Records from a data collection
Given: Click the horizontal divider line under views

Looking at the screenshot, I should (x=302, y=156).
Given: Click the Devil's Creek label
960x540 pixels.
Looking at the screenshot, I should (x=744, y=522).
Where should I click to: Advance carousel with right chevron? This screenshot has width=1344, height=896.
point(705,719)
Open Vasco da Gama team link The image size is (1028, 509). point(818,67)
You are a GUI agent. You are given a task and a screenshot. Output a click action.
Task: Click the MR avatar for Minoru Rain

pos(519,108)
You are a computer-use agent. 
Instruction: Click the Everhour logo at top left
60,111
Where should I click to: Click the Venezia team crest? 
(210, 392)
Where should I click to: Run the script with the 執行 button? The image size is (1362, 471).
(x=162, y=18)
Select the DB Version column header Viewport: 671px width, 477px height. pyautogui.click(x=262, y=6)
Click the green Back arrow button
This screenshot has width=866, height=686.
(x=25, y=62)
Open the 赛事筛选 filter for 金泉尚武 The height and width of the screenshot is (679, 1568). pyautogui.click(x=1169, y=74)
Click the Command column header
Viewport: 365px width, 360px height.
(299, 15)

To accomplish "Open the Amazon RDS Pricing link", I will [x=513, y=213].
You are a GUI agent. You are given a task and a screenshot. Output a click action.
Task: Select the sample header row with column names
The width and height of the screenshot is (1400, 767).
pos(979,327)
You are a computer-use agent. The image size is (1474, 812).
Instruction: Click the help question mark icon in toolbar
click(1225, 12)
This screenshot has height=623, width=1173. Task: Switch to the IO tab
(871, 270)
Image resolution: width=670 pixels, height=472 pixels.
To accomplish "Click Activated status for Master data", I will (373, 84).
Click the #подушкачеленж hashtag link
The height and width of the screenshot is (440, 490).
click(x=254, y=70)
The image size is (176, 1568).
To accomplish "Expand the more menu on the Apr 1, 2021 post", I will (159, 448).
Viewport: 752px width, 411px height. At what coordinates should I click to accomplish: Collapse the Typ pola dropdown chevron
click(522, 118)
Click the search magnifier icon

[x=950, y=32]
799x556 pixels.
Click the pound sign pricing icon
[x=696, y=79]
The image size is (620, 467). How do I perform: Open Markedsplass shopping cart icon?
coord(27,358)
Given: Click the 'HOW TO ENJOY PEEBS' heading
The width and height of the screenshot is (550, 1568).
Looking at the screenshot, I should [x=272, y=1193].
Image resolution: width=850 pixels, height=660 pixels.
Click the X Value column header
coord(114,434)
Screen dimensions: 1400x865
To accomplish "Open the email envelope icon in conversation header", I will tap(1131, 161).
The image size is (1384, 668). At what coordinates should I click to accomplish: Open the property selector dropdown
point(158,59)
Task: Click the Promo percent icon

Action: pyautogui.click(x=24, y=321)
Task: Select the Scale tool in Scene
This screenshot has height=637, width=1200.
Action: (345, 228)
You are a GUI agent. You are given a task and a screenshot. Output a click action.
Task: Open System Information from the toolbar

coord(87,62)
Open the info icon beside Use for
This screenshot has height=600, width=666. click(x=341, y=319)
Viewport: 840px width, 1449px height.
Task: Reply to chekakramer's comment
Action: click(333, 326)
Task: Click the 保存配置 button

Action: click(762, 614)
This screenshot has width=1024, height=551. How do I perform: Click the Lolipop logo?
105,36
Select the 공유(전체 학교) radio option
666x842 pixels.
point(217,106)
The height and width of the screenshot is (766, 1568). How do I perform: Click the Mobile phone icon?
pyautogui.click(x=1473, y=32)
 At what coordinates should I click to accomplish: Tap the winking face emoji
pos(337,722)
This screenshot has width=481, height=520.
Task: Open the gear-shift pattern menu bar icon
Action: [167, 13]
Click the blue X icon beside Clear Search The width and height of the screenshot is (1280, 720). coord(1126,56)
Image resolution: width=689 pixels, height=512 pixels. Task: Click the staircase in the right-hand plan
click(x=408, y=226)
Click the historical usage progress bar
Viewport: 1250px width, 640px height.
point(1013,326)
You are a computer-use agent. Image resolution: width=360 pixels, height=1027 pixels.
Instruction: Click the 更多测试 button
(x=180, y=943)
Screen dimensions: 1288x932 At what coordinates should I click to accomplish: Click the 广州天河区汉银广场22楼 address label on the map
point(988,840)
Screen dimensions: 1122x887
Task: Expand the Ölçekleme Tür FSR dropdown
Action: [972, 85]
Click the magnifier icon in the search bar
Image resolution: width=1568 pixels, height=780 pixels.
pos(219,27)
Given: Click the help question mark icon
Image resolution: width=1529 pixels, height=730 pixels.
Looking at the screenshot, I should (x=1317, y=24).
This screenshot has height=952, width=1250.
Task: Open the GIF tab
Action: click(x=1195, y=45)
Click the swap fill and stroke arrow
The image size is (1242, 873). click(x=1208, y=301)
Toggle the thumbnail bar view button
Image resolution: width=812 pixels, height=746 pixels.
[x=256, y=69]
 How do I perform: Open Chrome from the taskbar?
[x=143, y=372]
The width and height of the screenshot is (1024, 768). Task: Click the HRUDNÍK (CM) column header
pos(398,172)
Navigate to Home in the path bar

◆ Task details ◆
Retype every record above exactly as it stands.

◆ Your solution ◆
Given: Click the horizontal divider line under views

Looking at the screenshot, I should (x=302, y=156).
Given: Click the Devil's Creek label
960x540 pixels.
Looking at the screenshot, I should (x=744, y=522).
Where should I click to: Advance carousel with right chevron? This screenshot has width=1344, height=896.
point(705,719)
Open Vasco da Gama team link The image size is (1028, 509). point(818,67)
You are a GUI agent. You are given a task and a screenshot. Output a click action.
Task: Click the MR avatar for Minoru Rain

pos(519,108)
You are a computer-use agent. 
Instruction: Click the Everhour logo at top left
60,111
Where should I click to: Click the Venezia team crest? 
(210, 392)
Where should I click to: Run the script with the 執行 button? The image size is (1362, 471).
(x=162, y=18)
Select the DB Version column header Viewport: 671px width, 477px height. pyautogui.click(x=262, y=6)
Click the green Back arrow button
This screenshot has width=866, height=686.
(x=25, y=62)
Open the 赛事筛选 filter for 金泉尚武 The height and width of the screenshot is (679, 1568). pyautogui.click(x=1169, y=74)
Click the Command column header
Viewport: 365px width, 360px height.
(299, 15)

To accomplish "Open the Amazon RDS Pricing link", I will [x=513, y=213].
You are a GUI agent. You are given a task and a screenshot. Output a click action.
Task: Select the sample header row with column names
The width and height of the screenshot is (1400, 767).
pos(979,327)
You are a computer-use agent. The image size is (1474, 812).
Instruction: Click the help question mark icon in toolbar
click(1225, 12)
This screenshot has height=623, width=1173. Task: Switch to the IO tab
(871, 270)
Image resolution: width=670 pixels, height=472 pixels.
To accomplish "Click Activated status for Master data", I will (373, 84).
Click the #подушкачеленж hashtag link
The height and width of the screenshot is (440, 490).
click(x=254, y=70)
The image size is (176, 1568).
To accomplish "Expand the more menu on the Apr 1, 2021 post", I will (159, 448).
Viewport: 752px width, 411px height. At what coordinates should I click to accomplish: Collapse the Typ pola dropdown chevron
click(522, 118)
Click the search magnifier icon

[x=950, y=32]
799x556 pixels.
Click the pound sign pricing icon
[x=696, y=79]
The image size is (620, 467). How do I perform: Open Markedsplass shopping cart icon?
coord(27,358)
Given: Click the 'HOW TO ENJOY PEEBS' heading
The width and height of the screenshot is (550, 1568).
Looking at the screenshot, I should [x=272, y=1193].
Image resolution: width=850 pixels, height=660 pixels.
Click the X Value column header
coord(114,434)
Screen dimensions: 1400x865
To accomplish "Open the email envelope icon in conversation header", I will tap(1131, 161).
The image size is (1384, 668). At what coordinates should I click to accomplish: Open the property selector dropdown
point(158,59)
Task: Click the Promo percent icon

Action: pyautogui.click(x=24, y=321)
Task: Select the Scale tool in Scene
This screenshot has height=637, width=1200.
Action: (345, 228)
You are a GUI agent. You are given a task and a screenshot. Output a click action.
Task: Open System Information from the toolbar

coord(87,62)
Open the info icon beside Use for
This screenshot has height=600, width=666. click(x=341, y=319)
Viewport: 840px width, 1449px height.
Task: Reply to chekakramer's comment
Action: click(333, 326)
Task: Click the 保存配置 button

Action: click(762, 614)
This screenshot has width=1024, height=551. How do I perform: Click the Lolipop logo?
105,36
Select the 공유(전체 학교) radio option
666x842 pixels.
point(217,106)
The height and width of the screenshot is (766, 1568). How do I perform: Click the Mobile phone icon?
pyautogui.click(x=1473, y=32)
 At what coordinates should I click to accomplish: Tap the winking face emoji
pos(337,722)
This screenshot has width=481, height=520.
Task: Open the gear-shift pattern menu bar icon
Action: [167, 13]
Click the blue X icon beside Clear Search The width and height of the screenshot is (1280, 720). coord(1126,56)
Image resolution: width=689 pixels, height=512 pixels. Task: Click the staircase in the right-hand plan
click(x=408, y=226)
Click the historical usage progress bar
Viewport: 1250px width, 640px height.
point(1013,326)
You are a computer-use agent. Image resolution: width=360 pixels, height=1027 pixels.
Instruction: Click the 更多测试 button
(x=180, y=943)
Screen dimensions: 1288x932 At what coordinates should I click to accomplish: Click the 广州天河区汉银广场22楼 address label on the map
point(988,840)
Screen dimensions: 1122x887
Task: Expand the Ölçekleme Tür FSR dropdown
Action: [972, 85]
Click the magnifier icon in the search bar
Image resolution: width=1568 pixels, height=780 pixels.
pos(219,27)
Given: Click the help question mark icon
Image resolution: width=1529 pixels, height=730 pixels.
Looking at the screenshot, I should (x=1317, y=24).
This screenshot has height=952, width=1250.
Task: Open the GIF tab
Action: click(x=1195, y=45)
Click the swap fill and stroke arrow
The image size is (1242, 873). click(x=1208, y=301)
Toggle the thumbnail bar view button
Image resolution: width=812 pixels, height=746 pixels.
[x=256, y=69]
 How do I perform: Open Chrome from the taskbar?
[x=143, y=372]
The width and height of the screenshot is (1024, 768). Task: Click the HRUDNÍK (CM) column header
pos(398,172)
Navigate to Home in the path bar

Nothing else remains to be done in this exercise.